“It was a warm afternoon when I first met the illustrated man.”
This is a collection of short stories by Ray Bradbury first published in 1951. I think, but I am not sure, that many of the stories here were kind of scurf or detritus from his early years, looking for a home. So the packaging them together here gave them a way to live in a collection that might otherwise not work to celebrate their individual status, especially the ones that feel especially old.

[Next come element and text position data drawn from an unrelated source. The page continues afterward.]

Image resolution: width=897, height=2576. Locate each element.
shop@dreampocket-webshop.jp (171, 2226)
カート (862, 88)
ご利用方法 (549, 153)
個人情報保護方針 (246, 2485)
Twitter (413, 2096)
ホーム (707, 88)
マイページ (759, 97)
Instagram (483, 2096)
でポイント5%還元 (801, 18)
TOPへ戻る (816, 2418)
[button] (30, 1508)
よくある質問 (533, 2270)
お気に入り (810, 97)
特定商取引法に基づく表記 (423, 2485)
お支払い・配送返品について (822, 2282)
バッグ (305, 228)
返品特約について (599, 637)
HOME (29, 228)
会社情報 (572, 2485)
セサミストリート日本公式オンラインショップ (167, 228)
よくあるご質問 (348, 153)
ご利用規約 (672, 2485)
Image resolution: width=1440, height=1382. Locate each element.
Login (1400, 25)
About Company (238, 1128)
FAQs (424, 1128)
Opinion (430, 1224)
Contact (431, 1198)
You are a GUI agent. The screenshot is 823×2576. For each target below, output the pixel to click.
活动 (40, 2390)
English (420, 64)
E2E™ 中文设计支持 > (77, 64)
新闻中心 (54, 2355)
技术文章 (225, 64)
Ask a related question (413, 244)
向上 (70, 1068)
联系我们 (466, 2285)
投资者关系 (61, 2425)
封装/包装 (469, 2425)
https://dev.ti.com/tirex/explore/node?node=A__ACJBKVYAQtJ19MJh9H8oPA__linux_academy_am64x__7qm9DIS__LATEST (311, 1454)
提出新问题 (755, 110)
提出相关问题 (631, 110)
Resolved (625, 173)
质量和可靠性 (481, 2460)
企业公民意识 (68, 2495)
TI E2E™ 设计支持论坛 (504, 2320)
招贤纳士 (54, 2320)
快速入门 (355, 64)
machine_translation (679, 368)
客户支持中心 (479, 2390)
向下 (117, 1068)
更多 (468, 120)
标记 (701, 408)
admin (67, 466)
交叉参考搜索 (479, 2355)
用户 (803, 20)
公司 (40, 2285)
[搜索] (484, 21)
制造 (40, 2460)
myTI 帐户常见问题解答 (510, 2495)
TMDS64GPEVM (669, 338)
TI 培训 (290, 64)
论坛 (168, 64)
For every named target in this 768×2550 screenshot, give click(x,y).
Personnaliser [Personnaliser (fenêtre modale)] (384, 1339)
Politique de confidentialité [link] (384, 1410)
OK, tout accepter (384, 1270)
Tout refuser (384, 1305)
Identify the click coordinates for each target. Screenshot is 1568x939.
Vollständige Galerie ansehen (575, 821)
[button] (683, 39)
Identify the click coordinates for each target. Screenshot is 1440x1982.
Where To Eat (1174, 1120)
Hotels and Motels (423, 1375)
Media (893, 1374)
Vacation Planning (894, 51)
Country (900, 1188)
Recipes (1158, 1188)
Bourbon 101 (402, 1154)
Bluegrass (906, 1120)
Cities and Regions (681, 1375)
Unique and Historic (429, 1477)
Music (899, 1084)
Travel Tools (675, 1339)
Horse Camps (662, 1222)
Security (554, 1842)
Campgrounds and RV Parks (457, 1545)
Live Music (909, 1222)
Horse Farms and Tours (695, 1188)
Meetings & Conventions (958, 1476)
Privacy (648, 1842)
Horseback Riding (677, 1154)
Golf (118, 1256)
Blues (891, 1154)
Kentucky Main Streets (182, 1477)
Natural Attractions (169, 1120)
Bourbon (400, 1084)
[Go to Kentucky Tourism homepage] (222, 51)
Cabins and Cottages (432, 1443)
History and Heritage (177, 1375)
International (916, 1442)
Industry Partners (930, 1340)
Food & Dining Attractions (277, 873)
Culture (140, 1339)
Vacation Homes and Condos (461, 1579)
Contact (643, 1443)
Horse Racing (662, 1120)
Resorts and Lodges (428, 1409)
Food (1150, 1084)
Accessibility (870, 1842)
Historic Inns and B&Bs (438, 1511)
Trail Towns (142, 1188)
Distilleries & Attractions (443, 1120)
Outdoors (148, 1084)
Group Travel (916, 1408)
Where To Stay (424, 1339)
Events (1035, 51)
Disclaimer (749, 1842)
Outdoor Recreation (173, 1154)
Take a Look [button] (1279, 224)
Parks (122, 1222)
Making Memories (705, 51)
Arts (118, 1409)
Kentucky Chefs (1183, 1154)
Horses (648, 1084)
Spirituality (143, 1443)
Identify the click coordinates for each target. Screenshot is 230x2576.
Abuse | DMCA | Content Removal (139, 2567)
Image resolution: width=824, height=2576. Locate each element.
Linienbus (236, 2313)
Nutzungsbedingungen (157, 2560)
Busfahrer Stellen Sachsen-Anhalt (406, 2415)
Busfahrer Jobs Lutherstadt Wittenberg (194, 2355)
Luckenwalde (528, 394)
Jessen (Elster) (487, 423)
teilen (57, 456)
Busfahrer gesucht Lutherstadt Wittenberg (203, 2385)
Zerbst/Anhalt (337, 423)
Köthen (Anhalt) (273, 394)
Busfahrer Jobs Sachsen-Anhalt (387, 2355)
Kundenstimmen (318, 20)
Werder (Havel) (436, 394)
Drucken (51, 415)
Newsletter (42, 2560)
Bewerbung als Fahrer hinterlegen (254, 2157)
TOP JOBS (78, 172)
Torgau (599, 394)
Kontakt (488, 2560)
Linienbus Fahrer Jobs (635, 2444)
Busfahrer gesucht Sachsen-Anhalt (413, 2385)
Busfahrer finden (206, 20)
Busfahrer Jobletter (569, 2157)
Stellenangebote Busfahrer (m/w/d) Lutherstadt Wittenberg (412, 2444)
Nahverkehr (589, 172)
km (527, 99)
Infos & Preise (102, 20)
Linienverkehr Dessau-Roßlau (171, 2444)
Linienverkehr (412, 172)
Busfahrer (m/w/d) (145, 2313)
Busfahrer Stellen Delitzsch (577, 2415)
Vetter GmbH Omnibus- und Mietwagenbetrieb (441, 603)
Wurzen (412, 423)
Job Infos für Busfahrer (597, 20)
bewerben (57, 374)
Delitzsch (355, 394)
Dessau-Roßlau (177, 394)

The frame story involves a narrator, who reminds me most of the speaker from the Percy Shelley poem “Ozymandias” who “met a traveller from an antique land” who tells him of seeing the fallen statues of Ozymandias in the desert. Here the Illustrated Man is a heavily tattooed man who has otherwise worked at various carnivals. We don’t know much about him except that he has never kept a job for very long. He insists that the narrator look at his tattoos, which clearly portray elements of stories that the rest of the book will share. If you think that these stories will be particularly connected thematically, they won’t. There’s a lot of good ones here, and some bad ones, but there’s definitely not any kind of cohesive collection. The title story, not the same as the frame, is among the best, where we find out that the former strong man in a carnival who falls in and out of love, gains a lot of weight, and must get tattooed to stay employable ends up meeting a woman who will imbue his body with meaning through the tattoos. It’s a pseudo-fantasy story that has a mysterious mood to it. Other of the stories are more straight forward metal rockets to Mars kinds of stories. There’s a story here where all the Black people on Earth have moved to Mars and set up colonies, ala separatist or immigration movements post Civil War, only to find out that Earthlings (whites) blew themselves up and need help now. There’s a story about a man who buys a robotic clone of himself, only to find that technology comes with consequences. There’s a lot of stories about people taking rockets somewhere, to some end. The most famous story I would think is “The Veldt” which is about a kind of holodeck like device that can begin to manifest the illusions. It’s not as good as the later collections of as cohesive as something like The Martian Chronicles, but it’s got its highlights.